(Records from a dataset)
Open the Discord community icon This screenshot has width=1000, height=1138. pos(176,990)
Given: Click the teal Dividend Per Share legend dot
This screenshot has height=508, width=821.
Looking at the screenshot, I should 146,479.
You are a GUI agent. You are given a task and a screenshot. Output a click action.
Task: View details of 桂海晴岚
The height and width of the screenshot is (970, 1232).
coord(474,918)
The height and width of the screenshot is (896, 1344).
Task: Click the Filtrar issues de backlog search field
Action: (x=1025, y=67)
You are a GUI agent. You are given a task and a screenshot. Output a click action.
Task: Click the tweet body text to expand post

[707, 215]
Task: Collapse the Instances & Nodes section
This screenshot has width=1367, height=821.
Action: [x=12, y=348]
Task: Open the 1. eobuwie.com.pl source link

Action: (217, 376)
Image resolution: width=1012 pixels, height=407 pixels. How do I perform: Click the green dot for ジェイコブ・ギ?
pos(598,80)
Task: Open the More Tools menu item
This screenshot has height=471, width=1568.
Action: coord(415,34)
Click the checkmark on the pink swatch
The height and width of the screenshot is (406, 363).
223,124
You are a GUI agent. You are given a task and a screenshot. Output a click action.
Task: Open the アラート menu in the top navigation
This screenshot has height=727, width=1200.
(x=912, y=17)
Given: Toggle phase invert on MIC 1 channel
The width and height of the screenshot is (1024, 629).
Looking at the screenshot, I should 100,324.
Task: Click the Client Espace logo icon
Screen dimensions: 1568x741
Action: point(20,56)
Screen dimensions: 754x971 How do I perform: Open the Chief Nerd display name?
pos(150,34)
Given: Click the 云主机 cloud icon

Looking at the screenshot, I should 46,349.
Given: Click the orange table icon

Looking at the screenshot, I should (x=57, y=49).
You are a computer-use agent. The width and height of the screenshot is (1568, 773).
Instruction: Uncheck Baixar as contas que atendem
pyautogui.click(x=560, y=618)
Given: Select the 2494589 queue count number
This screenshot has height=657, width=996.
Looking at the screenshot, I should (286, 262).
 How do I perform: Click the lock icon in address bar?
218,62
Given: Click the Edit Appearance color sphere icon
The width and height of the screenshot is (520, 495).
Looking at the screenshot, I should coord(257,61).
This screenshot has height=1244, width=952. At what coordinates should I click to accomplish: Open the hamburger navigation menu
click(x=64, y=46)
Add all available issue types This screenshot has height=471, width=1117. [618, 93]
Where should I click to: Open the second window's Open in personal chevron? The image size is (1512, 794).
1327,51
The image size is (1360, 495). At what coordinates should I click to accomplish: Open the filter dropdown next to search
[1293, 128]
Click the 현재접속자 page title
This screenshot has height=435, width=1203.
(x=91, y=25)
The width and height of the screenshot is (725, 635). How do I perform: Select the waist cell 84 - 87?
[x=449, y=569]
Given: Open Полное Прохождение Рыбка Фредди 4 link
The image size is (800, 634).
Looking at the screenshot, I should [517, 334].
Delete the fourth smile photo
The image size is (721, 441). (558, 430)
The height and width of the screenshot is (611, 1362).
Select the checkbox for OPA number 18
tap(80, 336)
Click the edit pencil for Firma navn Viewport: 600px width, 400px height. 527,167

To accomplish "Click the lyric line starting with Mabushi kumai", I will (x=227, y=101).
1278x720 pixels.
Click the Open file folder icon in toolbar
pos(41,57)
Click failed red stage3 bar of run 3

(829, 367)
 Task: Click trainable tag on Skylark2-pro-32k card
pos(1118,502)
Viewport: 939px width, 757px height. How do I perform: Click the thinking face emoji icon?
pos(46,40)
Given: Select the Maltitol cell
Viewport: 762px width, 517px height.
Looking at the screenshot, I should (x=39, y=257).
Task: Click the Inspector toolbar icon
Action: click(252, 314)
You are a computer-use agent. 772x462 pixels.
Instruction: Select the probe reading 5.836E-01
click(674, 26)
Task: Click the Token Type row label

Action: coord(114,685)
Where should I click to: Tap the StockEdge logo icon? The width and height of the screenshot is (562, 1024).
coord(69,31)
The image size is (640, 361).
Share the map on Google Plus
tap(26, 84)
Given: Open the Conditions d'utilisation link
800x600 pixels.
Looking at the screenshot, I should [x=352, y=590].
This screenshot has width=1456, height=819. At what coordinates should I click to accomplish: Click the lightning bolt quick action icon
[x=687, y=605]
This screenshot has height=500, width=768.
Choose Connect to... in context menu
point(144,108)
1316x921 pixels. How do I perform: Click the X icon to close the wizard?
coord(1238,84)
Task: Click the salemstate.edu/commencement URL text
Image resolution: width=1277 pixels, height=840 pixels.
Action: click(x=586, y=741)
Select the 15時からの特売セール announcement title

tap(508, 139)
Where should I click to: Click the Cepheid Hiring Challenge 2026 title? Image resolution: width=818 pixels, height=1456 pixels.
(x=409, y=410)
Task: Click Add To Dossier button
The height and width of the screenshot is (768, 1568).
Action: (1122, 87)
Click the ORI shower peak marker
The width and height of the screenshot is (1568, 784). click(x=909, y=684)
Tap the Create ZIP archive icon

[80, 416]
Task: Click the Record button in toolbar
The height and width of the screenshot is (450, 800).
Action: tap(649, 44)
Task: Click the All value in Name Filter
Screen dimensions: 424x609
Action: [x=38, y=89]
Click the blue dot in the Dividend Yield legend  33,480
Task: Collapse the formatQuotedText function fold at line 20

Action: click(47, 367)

Prompt:
How many lines of the entries contain "Dividend"? Answer with a number alone.

Response:
2